Salt orchestration

80 views

Skip to first unread message

Brian C. Duggan

unread,

Jan 4, 2019, 3:08:38 PM1/4/19

to qubes-users

Hi,

I need to orchestrate Salt states so that VMs are started, stopped and
configured in stages. I tried using the Salt Orchestrate Runner, but it
couldn't find states that I can use with 'qubesctl state.sls <state>'
and 'qubesctl state.highstate'.

I have two use cases:

1. Salt should start, configure, and halt template VMs before it starts
app VMs that use them. For example, the Salt GPG state requires the
python-gnupg package. This package needs to be installed in the template
VM so that the Salt GPG state can import keys in the app VM.

The current sequence of my states appears to let template VMs halt
before Salt starts app VMs. But I would like to strictly enforce this
ordering between admin VM states and regular VM states.

2. Salt should ensure that service VMs are running before Salt applies
states to their client VMs. For example, I have a service VM that
exports gpg-agent's SSH socket through Qrexec. This VM needs to be
running so that the client VM can clone git repos using keys on the
serivce VM.

This second case is more difficult to enforce without orchestration.

I can approximate this functionality with a series of commands:

qubesctl --target template-vm state.highstate
qvm-shutdown template-vm
qubesctl --target service-vm state.highstate
qvm-start service-vm
qubesctl --target client-vm state.highstate

But I would like to be able to describe this orchestration in Salt.

Does the Salt Orchestrate Runner work on Qubes? If not, is there a way
to orchestrate Salt on Qubes?

Thanks,
Brian

--
Brian C. Duggan
he/him/his

Brian C. Duggan

unread,

Jan 7, 2019, 12:20:38 PM1/7/19

to qubes-users

On 1/4/19 3:08 PM, Brian C. Duggan wrote:
> 2. Salt should ensure that service VMs are running before Salt applies
> states to their client VMs. For example, I have a service VM that
> exports gpg-agent's SSH socket through Qrexec. This VM needs to be
> running so that the client VM can clone git repos using keys on the
> serivce VM.
>

I did some more testing. Of course, Qubes starts halted VMs when another
VM makes a Qrexec RPC call to it. The calling process on the client VM
will block until the service VM starts and the RPC call returns. So this
isn't really a valid use case for orchestration.

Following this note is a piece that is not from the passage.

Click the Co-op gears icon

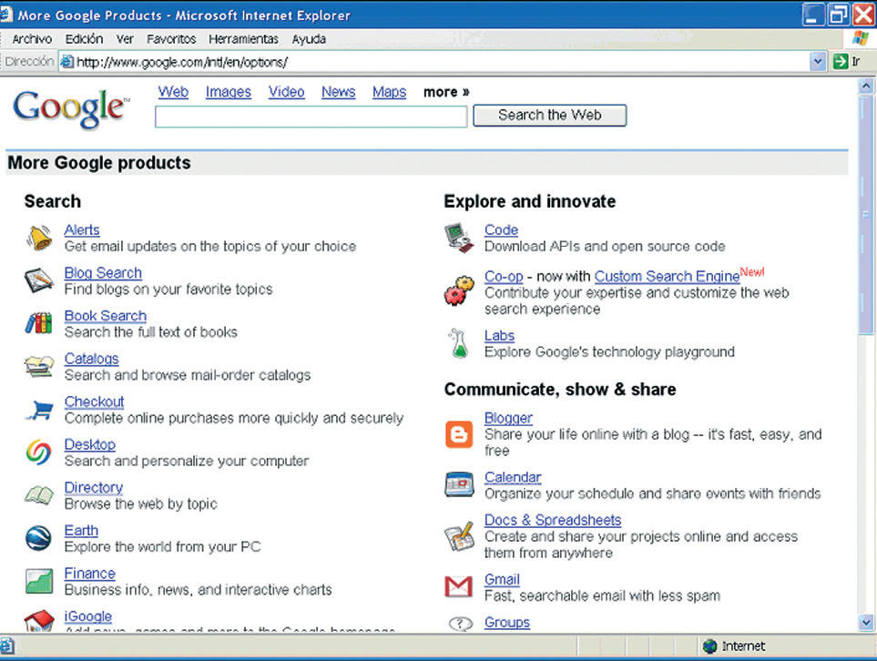coord(459,291)
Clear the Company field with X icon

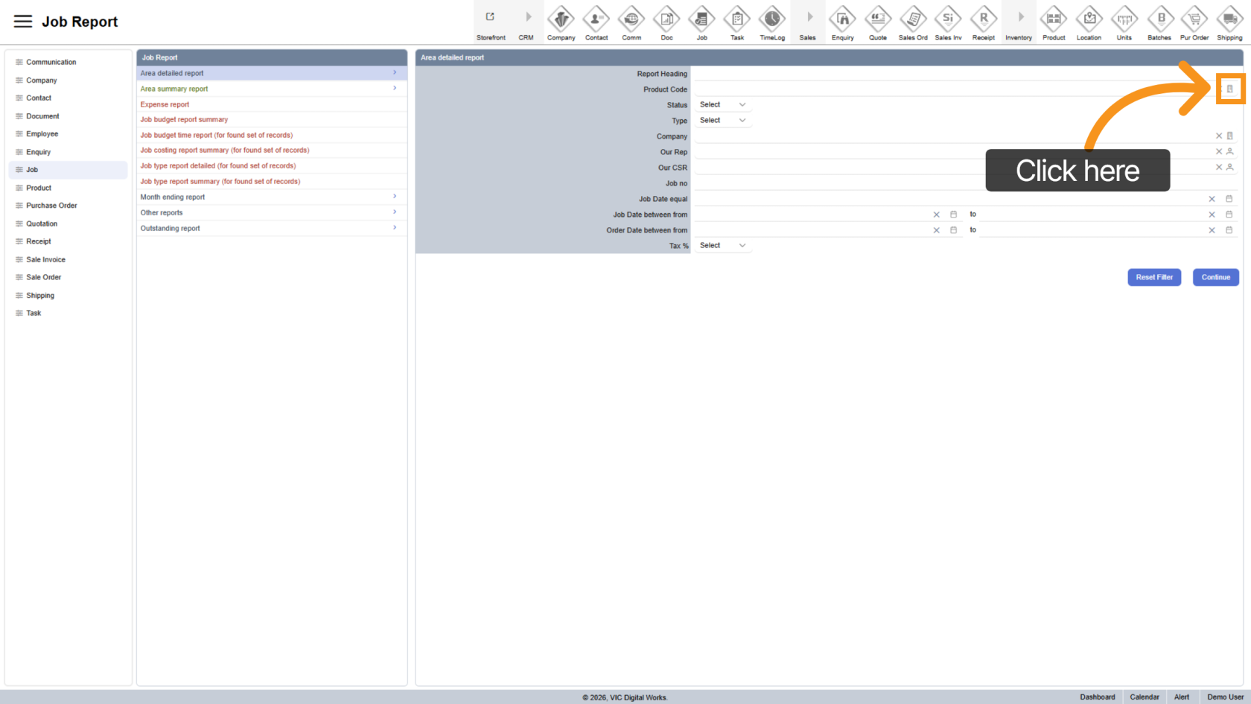(1219, 136)
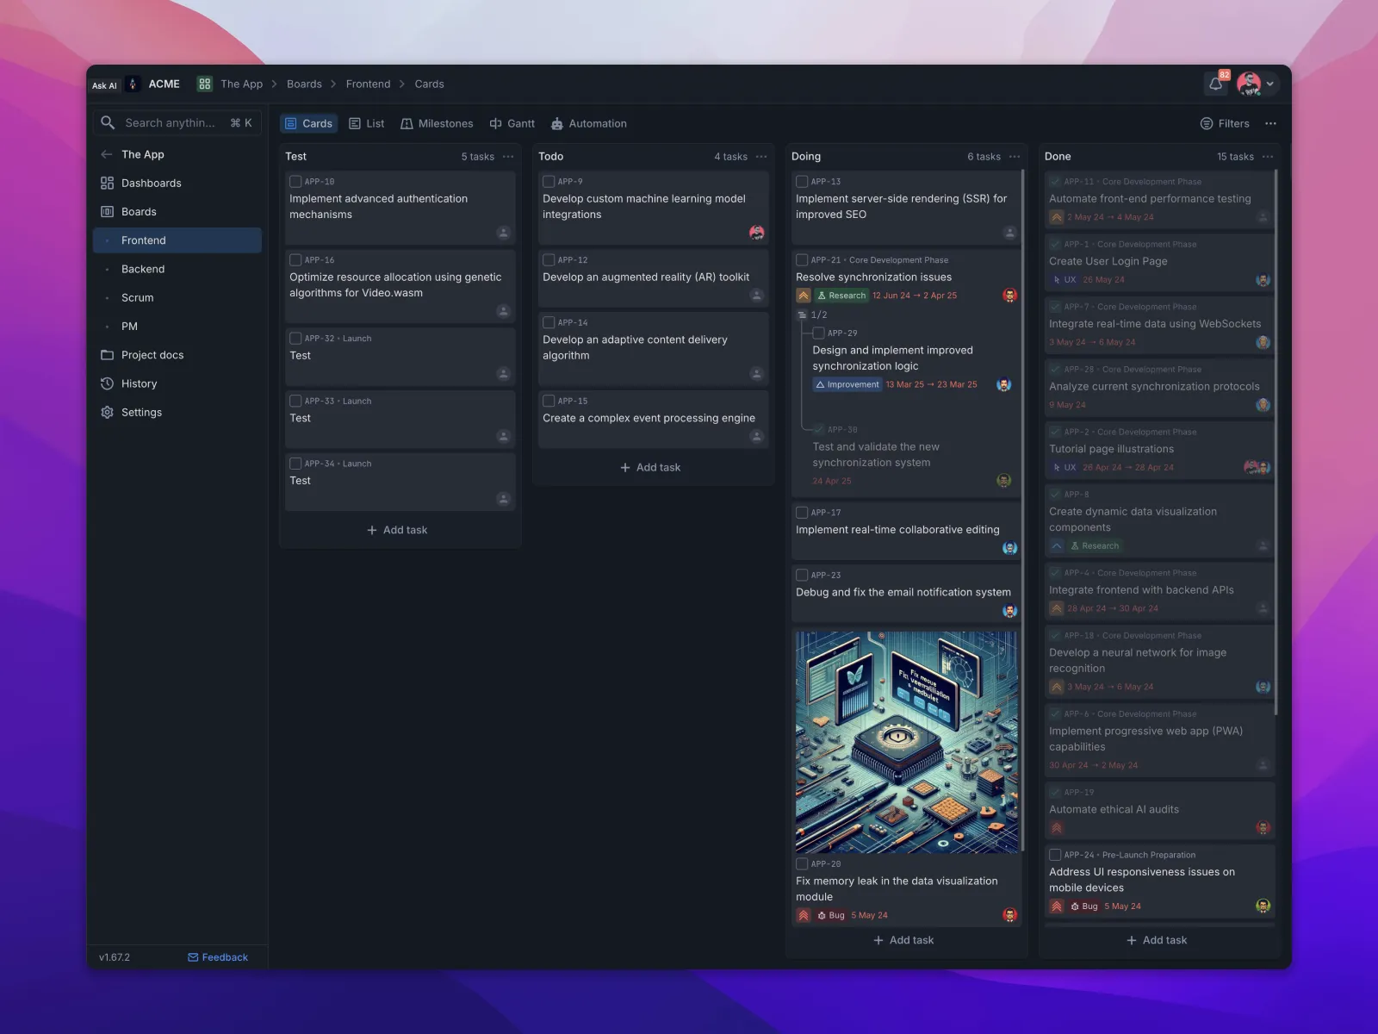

At first, I thought the SSH authentication attempts failed because the
service VM wasn't started yet. After more testing, I can see that the
systemd socket service just doesn't work at the stage during initial
boot that Salt runs. The socket file exists at this stage, though. SSH
authentication succeeds during subsequent Salt runs after the VM is booted.

But I've also noticed that sometimes a new app VM's grain ID is still
the template's ID when Salt processes templates. This can be a problem
when both dom0 and app VMs need the same pillar data:

pillar/app/client-vm-1.sls:
app:
client-vm-1:
server-name: server-vm-1

pillar/app/client-vm-2.sls:
app:
client-vm-2:
server-name: server-vm-1

pillar/top.sls:
base:
dom0,client-vm-1:
- match: list
- app.client-vm-1
dom0,client-vm-2:
- match: list
- app.client-vm-2

dom0 needs the combined app data to set RPC policies between the clients
and their servers. The clients need their own data to configure which
service VM to send their RPC to. It's convenient for clients to find it
through pillar['app'][grains['id']]. Maybe there's a better way of
constructing this pillar data?

Is there a way to delay Salt execution on VMs until they are fully booted?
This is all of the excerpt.